Investigating some memory issues on my lamdba, I discovered an odd usage coming from email.message_from_bytes

When opening an .eml that contains close to no text but a 30Mb attachment, the memory usage jumps to +238Mb !
9 times the size of the file!!

Here's what was my tests:

from email import message_from_bytes
import resource

print('Init ram: {}kb'.format(resource.getrusage(resource.RUSAGE_SELF).ru_maxrss))

data = None
with open('file.eml', 'rb') as f:
    data = f.read()

print('File loaded: {}kb'.format(resource.getrusage(resource.RUSAGE_SELF).ru_maxrss))
print('    (file size: {}kb)'.format(len(data) / 1024))

mail = message_from_bytes(data)

print('After message_from_bytes: {}kb'.format(resource.getrusage(resource.RUSAGE_SELF).ru_maxrss))

And the output:

Init ram: 7168kb
File loaded: 37120kb
    (file size: 29900kb)
After message_from_bytes: 279296kb

The EML in question contains an attachment (a CSV file) encoded in Base64. I suspect that BytesParser is converting that content to binary data, but I find it surprising that doing this takes 9 times the filesize.

***

Required actions:
[1] Answer these from the memory-usage post:
(a) How large is the attachment in the .eml file?
(b) What kind of file is the attachment, and how is it encoded?
(c) What value is printed after message_from_bytes runs?
[2] Rewrite the code in the memory-usage post. Begin at the words "from email import", stop after "mail = message_from_bytes(data)", and replace "data" with "raw" everywhere it appears.
The items that come next are not relevant here.

[Stored entries]
***

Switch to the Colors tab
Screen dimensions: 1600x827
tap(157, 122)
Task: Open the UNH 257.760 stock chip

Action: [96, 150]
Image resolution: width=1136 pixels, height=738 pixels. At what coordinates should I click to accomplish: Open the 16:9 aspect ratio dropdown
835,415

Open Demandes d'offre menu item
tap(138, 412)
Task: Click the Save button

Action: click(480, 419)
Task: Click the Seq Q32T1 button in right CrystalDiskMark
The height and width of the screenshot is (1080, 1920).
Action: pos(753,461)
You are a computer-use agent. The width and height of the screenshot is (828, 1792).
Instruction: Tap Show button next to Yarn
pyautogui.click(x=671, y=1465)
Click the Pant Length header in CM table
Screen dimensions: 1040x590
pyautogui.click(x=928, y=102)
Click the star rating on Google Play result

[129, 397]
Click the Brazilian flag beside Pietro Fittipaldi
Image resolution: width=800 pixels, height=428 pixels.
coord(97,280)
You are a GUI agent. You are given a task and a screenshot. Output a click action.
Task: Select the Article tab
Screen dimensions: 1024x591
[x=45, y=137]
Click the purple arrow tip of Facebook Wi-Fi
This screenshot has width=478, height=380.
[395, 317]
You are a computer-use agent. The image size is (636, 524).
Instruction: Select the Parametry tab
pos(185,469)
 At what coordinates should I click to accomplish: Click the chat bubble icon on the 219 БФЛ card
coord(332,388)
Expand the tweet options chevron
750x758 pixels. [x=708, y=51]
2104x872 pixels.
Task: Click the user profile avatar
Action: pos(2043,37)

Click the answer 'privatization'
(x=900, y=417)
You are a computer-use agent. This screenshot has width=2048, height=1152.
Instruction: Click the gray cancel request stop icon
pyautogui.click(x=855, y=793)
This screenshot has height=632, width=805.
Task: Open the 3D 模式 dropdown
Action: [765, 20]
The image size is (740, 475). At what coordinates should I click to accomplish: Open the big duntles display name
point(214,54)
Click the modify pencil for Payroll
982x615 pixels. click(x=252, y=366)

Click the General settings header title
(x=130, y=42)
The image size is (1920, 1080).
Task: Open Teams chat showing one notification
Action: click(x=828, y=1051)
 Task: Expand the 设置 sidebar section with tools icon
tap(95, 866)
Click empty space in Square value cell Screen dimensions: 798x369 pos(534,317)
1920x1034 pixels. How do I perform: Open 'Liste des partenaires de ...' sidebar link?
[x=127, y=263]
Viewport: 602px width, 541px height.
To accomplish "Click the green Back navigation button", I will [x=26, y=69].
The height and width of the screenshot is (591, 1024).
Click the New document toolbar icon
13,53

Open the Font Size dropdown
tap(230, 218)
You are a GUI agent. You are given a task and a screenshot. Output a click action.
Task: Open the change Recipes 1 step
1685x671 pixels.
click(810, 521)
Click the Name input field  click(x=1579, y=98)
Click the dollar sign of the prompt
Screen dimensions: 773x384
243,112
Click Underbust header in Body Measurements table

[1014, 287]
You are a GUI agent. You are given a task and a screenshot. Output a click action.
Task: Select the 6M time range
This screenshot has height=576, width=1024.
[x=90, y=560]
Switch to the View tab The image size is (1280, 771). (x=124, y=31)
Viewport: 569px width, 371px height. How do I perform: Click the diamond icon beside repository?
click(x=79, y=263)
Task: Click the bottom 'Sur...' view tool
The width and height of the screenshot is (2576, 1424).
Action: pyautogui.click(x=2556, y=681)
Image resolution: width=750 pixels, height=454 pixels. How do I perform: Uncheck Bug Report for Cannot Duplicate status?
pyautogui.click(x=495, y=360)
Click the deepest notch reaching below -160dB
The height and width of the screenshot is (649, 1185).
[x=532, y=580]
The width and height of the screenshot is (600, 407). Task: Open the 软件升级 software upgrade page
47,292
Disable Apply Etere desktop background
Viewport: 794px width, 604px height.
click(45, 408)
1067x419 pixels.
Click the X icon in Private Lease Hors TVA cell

***

Solutions for each task:
[1]
(a) 30Mb
(b) A CSV file encoded in Base64
(c) 279296kb

[2]
from email import message_from_bytes
import resource

print('Init ram: {}kb'.format(resource.getrusage(resource.RUSAGE_SELF).ru_maxrss))

raw = None
with open('file.eml', 'rb') as f:
    raw = f.read()

print('File loaded: {}kb'.format(resource.getrusage(resource.RUSAGE_SELF).ru_maxrss))
print('    (file size: {}kb)'.format(len(raw) / 1024))

mail = message_from_bytes(raw)